Description of the task: Can you repeat the records from the line with "This screenshot has height=1512, width=2444." up to and including the line with "mastodon is located", changing "Where is" to "Where can I find" and leaving everything else as it is?

Supplied data:
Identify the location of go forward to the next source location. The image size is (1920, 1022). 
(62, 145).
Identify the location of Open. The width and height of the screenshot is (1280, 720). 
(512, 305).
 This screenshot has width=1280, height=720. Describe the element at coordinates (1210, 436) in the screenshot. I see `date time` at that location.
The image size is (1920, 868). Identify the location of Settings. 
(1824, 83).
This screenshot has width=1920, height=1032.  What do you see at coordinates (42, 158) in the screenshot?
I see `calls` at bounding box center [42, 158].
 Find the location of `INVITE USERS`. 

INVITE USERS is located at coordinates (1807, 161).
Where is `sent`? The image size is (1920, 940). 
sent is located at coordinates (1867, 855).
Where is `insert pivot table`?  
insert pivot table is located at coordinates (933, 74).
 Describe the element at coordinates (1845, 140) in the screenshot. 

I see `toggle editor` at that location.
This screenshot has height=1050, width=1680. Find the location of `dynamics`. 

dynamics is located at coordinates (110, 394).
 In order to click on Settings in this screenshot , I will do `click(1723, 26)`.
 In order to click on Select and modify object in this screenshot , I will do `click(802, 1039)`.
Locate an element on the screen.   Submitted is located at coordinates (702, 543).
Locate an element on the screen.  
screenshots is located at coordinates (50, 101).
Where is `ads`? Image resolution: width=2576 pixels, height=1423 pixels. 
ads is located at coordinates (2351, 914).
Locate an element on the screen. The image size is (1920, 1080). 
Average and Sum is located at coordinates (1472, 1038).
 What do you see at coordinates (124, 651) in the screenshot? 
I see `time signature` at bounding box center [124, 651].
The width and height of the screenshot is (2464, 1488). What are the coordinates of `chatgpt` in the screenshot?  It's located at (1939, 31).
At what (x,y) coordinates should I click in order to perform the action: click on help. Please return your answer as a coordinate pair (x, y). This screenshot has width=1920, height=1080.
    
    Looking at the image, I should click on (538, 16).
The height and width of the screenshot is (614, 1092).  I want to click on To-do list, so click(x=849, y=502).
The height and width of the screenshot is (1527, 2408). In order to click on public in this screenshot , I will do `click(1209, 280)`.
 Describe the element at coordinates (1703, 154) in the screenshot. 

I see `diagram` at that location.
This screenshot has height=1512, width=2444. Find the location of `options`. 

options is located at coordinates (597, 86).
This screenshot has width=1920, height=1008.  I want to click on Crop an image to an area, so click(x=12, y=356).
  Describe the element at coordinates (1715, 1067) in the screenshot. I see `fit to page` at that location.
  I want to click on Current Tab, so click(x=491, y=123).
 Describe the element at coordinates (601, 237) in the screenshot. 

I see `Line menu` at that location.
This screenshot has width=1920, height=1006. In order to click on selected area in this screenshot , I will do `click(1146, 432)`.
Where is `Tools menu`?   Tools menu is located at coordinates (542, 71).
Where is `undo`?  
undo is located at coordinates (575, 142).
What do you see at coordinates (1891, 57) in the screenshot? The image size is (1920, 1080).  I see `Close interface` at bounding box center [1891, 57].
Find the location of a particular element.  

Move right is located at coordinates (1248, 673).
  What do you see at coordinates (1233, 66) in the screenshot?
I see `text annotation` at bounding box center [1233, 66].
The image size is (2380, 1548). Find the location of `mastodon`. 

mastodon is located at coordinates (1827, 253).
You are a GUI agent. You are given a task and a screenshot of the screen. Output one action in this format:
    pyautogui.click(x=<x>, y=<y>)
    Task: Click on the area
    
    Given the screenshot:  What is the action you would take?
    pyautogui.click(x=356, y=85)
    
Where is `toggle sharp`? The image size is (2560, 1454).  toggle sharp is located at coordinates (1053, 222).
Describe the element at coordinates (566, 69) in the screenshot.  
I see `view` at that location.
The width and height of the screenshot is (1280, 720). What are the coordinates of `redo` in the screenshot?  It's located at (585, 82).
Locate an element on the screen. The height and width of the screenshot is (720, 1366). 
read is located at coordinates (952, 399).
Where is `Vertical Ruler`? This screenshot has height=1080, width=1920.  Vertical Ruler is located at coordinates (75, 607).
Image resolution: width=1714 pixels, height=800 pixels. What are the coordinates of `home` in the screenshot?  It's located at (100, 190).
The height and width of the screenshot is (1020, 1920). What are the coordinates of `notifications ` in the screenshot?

Correct output:
This screenshot has height=1512, width=2444. Find the location of `options`. 

options is located at coordinates (597, 86).
This screenshot has width=1920, height=1008.  I want to click on Crop an image to an area, so click(x=12, y=356).
  Describe the element at coordinates (1715, 1067) in the screenshot. I see `fit to page` at that location.
  I want to click on Current Tab, so click(x=491, y=123).
 Describe the element at coordinates (601, 237) in the screenshot. 

I see `Line menu` at that location.
This screenshot has width=1920, height=1006. In order to click on selected area in this screenshot , I will do `click(1146, 432)`.
Where can I find `Tools menu`?   Tools menu is located at coordinates (542, 71).
Where can I find `undo`?  
undo is located at coordinates (575, 142).
What do you see at coordinates (1891, 57) in the screenshot? The image size is (1920, 1080).  I see `Close interface` at bounding box center [1891, 57].
Find the location of a particular element.  

Move right is located at coordinates (1248, 673).
  What do you see at coordinates (1233, 66) in the screenshot?
I see `text annotation` at bounding box center [1233, 66].
The image size is (2380, 1548). Find the location of `mastodon`. 

mastodon is located at coordinates (1827, 253).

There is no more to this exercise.